• _TO DO_
What is needed is an exact copy of all the lines below.

[EXERCISE MATERIAL — start]

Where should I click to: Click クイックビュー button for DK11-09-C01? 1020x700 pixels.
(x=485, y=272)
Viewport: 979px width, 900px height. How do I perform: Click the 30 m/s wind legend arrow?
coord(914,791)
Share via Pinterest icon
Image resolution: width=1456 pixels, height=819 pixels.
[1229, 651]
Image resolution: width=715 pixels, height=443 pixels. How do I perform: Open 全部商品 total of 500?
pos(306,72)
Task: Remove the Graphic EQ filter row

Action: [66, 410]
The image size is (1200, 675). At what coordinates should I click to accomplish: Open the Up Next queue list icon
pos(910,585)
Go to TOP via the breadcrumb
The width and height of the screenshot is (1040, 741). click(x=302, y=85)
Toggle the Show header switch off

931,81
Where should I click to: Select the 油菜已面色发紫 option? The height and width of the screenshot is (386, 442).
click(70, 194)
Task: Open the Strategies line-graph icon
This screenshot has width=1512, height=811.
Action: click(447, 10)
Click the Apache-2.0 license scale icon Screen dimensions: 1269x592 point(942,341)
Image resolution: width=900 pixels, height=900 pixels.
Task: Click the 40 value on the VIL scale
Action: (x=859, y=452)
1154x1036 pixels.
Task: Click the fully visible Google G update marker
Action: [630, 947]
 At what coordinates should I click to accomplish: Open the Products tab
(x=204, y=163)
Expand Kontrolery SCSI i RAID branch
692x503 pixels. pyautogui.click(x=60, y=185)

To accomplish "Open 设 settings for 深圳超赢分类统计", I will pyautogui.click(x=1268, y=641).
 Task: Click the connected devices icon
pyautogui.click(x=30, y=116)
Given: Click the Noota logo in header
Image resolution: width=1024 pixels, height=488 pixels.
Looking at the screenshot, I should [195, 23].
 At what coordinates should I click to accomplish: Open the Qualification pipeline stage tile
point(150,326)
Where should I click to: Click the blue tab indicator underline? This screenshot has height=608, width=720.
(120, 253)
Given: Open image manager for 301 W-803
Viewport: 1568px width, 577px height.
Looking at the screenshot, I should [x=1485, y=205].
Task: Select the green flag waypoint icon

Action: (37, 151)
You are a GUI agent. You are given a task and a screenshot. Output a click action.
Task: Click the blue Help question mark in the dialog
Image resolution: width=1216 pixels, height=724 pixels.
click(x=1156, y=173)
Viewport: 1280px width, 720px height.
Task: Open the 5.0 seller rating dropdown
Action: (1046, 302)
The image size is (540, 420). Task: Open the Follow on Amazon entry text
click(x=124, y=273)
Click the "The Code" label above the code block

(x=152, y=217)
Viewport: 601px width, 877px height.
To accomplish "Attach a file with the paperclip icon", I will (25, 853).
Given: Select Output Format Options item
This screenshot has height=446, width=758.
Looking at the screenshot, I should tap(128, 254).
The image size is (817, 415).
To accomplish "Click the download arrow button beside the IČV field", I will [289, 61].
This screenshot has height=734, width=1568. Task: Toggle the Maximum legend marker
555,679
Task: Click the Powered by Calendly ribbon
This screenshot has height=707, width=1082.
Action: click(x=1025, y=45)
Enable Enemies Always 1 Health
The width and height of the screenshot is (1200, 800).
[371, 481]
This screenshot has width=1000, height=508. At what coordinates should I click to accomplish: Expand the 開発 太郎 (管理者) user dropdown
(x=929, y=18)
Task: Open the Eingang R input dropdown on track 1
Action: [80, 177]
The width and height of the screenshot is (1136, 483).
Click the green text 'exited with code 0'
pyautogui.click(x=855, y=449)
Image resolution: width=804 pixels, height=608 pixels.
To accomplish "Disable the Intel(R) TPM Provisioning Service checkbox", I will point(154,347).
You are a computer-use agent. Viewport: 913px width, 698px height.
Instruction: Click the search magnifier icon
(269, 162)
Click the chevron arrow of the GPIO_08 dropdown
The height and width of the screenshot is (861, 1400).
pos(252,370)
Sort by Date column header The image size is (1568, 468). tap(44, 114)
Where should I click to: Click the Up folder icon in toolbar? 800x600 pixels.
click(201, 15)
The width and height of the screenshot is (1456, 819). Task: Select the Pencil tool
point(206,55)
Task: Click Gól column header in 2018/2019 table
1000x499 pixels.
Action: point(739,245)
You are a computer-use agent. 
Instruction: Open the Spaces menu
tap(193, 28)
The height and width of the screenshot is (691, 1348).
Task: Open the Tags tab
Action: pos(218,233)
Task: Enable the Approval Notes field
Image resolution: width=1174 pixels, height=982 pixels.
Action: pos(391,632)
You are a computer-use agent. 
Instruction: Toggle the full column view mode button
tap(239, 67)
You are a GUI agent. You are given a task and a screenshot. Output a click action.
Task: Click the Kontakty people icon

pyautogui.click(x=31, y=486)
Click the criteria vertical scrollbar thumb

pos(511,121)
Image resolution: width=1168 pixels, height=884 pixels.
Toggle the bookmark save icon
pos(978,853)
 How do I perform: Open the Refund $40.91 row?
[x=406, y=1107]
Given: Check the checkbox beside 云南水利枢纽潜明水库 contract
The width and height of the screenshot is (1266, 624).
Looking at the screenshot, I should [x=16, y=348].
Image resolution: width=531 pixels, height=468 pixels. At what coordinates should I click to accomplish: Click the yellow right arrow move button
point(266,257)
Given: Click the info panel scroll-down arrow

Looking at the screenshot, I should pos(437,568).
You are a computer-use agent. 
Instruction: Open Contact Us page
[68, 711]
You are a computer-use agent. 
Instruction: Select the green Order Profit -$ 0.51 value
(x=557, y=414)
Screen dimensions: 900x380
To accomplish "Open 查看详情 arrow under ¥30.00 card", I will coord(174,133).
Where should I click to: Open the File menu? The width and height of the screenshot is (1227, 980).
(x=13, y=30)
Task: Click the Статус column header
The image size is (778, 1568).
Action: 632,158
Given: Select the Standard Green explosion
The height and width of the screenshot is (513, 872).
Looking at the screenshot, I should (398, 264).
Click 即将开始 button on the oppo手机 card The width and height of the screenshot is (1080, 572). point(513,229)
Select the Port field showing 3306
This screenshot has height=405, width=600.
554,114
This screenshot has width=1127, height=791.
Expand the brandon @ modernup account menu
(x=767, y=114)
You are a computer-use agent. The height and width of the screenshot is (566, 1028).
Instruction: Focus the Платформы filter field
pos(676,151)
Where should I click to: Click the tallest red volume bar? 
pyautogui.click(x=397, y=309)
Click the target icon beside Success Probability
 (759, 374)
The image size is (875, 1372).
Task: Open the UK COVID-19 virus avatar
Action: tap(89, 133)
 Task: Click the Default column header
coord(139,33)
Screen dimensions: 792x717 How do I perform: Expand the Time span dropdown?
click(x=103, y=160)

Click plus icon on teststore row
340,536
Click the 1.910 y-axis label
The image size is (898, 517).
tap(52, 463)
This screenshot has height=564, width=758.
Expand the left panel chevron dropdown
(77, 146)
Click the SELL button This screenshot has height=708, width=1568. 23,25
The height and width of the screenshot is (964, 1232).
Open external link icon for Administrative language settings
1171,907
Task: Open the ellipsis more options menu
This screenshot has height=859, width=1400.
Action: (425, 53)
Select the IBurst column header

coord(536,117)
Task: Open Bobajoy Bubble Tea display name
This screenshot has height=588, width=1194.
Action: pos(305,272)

[EXERCISE MATERIAL — finish]

• _SOLUTION_
Where should I click to: Click クイックビュー button for DK11-09-C01? 1020x700 pixels.
(x=485, y=272)
Viewport: 979px width, 900px height. How do I perform: Click the 30 m/s wind legend arrow?
coord(914,791)
Share via Pinterest icon
Image resolution: width=1456 pixels, height=819 pixels.
[1229, 651]
Image resolution: width=715 pixels, height=443 pixels. How do I perform: Open 全部商品 total of 500?
pos(306,72)
Task: Remove the Graphic EQ filter row

Action: [66, 410]
The image size is (1200, 675). At what coordinates should I click to accomplish: Open the Up Next queue list icon
pos(910,585)
Go to TOP via the breadcrumb
The width and height of the screenshot is (1040, 741). click(x=302, y=85)
Toggle the Show header switch off

931,81
Where should I click to: Select the 油菜已面色发紫 option? The height and width of the screenshot is (386, 442).
click(70, 194)
Task: Open the Strategies line-graph icon
This screenshot has width=1512, height=811.
Action: click(447, 10)
Click the Apache-2.0 license scale icon Screen dimensions: 1269x592 point(942,341)
Image resolution: width=900 pixels, height=900 pixels.
Task: Click the 40 value on the VIL scale
Action: (x=859, y=452)
1154x1036 pixels.
Task: Click the fully visible Google G update marker
Action: [630, 947]
 At what coordinates should I click to accomplish: Open the Products tab
(x=204, y=163)
Expand Kontrolery SCSI i RAID branch
692x503 pixels. pyautogui.click(x=60, y=185)

To accomplish "Open 设 settings for 深圳超赢分类统计", I will pyautogui.click(x=1268, y=641).
 Task: Click the connected devices icon
pyautogui.click(x=30, y=116)
Given: Click the Noota logo in header
Image resolution: width=1024 pixels, height=488 pixels.
Looking at the screenshot, I should [195, 23].
 At what coordinates should I click to accomplish: Open the Qualification pipeline stage tile
point(150,326)
Where should I click to: Click the blue tab indicator underline? This screenshot has height=608, width=720.
(120, 253)
Given: Open image manager for 301 W-803
Viewport: 1568px width, 577px height.
Looking at the screenshot, I should [x=1485, y=205].
Task: Select the green flag waypoint icon

Action: (37, 151)
You are a GUI agent. You are given a task and a screenshot. Output a click action.
Task: Click the blue Help question mark in the dialog
Image resolution: width=1216 pixels, height=724 pixels.
click(x=1156, y=173)
Viewport: 1280px width, 720px height.
Task: Open the 5.0 seller rating dropdown
Action: (1046, 302)
The image size is (540, 420). Task: Open the Follow on Amazon entry text
click(x=124, y=273)
Click the "The Code" label above the code block

(x=152, y=217)
Viewport: 601px width, 877px height.
To accomplish "Attach a file with the paperclip icon", I will (25, 853).
Given: Select Output Format Options item
This screenshot has height=446, width=758.
Looking at the screenshot, I should tap(128, 254).
The image size is (817, 415).
To accomplish "Click the download arrow button beside the IČV field", I will [289, 61].
This screenshot has height=734, width=1568. Task: Toggle the Maximum legend marker
555,679
Task: Click the Powered by Calendly ribbon
This screenshot has height=707, width=1082.
Action: click(x=1025, y=45)
Enable Enemies Always 1 Health
The width and height of the screenshot is (1200, 800).
[371, 481]
This screenshot has width=1000, height=508. At what coordinates should I click to accomplish: Expand the 開発 太郎 (管理者) user dropdown
(x=929, y=18)
Task: Open the Eingang R input dropdown on track 1
Action: [80, 177]
The width and height of the screenshot is (1136, 483).
Click the green text 'exited with code 0'
pyautogui.click(x=855, y=449)
Image resolution: width=804 pixels, height=608 pixels.
To accomplish "Disable the Intel(R) TPM Provisioning Service checkbox", I will point(154,347).
You are a computer-use agent. Viewport: 913px width, 698px height.
Instruction: Click the search magnifier icon
(269, 162)
Click the chevron arrow of the GPIO_08 dropdown
The height and width of the screenshot is (861, 1400).
pos(252,370)
Sort by Date column header The image size is (1568, 468). tap(44, 114)
Where should I click to: Click the Up folder icon in toolbar? 800x600 pixels.
click(201, 15)
The width and height of the screenshot is (1456, 819). Task: Select the Pencil tool
point(206,55)
Task: Click Gól column header in 2018/2019 table
1000x499 pixels.
Action: point(739,245)
You are a computer-use agent. 
Instruction: Open the Spaces menu
tap(193, 28)
The height and width of the screenshot is (691, 1348).
Task: Open the Tags tab
Action: pos(218,233)
Task: Enable the Approval Notes field
Image resolution: width=1174 pixels, height=982 pixels.
Action: pos(391,632)
You are a computer-use agent. 
Instruction: Toggle the full column view mode button
tap(239, 67)
You are a GUI agent. You are given a task and a screenshot. Output a click action.
Task: Click the Kontakty people icon

pyautogui.click(x=31, y=486)
Click the criteria vertical scrollbar thumb

pos(511,121)
Image resolution: width=1168 pixels, height=884 pixels.
Toggle the bookmark save icon
pos(978,853)
 How do I perform: Open the Refund $40.91 row?
[x=406, y=1107]
Given: Check the checkbox beside 云南水利枢纽潜明水库 contract
The width and height of the screenshot is (1266, 624).
Looking at the screenshot, I should [x=16, y=348].
Image resolution: width=531 pixels, height=468 pixels. At what coordinates should I click to accomplish: Click the yellow right arrow move button
point(266,257)
Given: Click the info panel scroll-down arrow

Looking at the screenshot, I should pos(437,568).
You are a computer-use agent. 
Instruction: Open Contact Us page
[68, 711]
You are a computer-use agent. 
Instruction: Select the green Order Profit -$ 0.51 value
(x=557, y=414)
Screen dimensions: 900x380
To accomplish "Open 查看详情 arrow under ¥30.00 card", I will coord(174,133).
Where should I click to: Open the File menu? The width and height of the screenshot is (1227, 980).
(x=13, y=30)
Task: Click the Статус column header
The image size is (778, 1568).
Action: 632,158
Given: Select the Standard Green explosion
The height and width of the screenshot is (513, 872).
Looking at the screenshot, I should (398, 264).
Click 即将开始 button on the oppo手机 card The width and height of the screenshot is (1080, 572). point(513,229)
Select the Port field showing 3306
This screenshot has height=405, width=600.
554,114
This screenshot has width=1127, height=791.
Expand the brandon @ modernup account menu
(x=767, y=114)
You are a computer-use agent. The height and width of the screenshot is (566, 1028).
Instruction: Focus the Платформы filter field
pos(676,151)
Where should I click to: Click the tallest red volume bar? 
pyautogui.click(x=397, y=309)
Click the target icon beside Success Probability
 (759, 374)
The image size is (875, 1372).
Task: Open the UK COVID-19 virus avatar
Action: tap(89, 133)
 Task: Click the Default column header
coord(139,33)
Screen dimensions: 792x717 How do I perform: Expand the Time span dropdown?
click(x=103, y=160)

Click plus icon on teststore row
340,536
Click the 1.910 y-axis label
The image size is (898, 517).
tap(52, 463)
This screenshot has height=564, width=758.
Expand the left panel chevron dropdown
(77, 146)
Click the SELL button This screenshot has height=708, width=1568. 23,25
The height and width of the screenshot is (964, 1232).
Open external link icon for Administrative language settings
1171,907
Task: Open the ellipsis more options menu
This screenshot has height=859, width=1400.
Action: (425, 53)
Select the IBurst column header

coord(536,117)
Task: Open Bobajoy Bubble Tea display name
This screenshot has height=588, width=1194.
Action: pos(305,272)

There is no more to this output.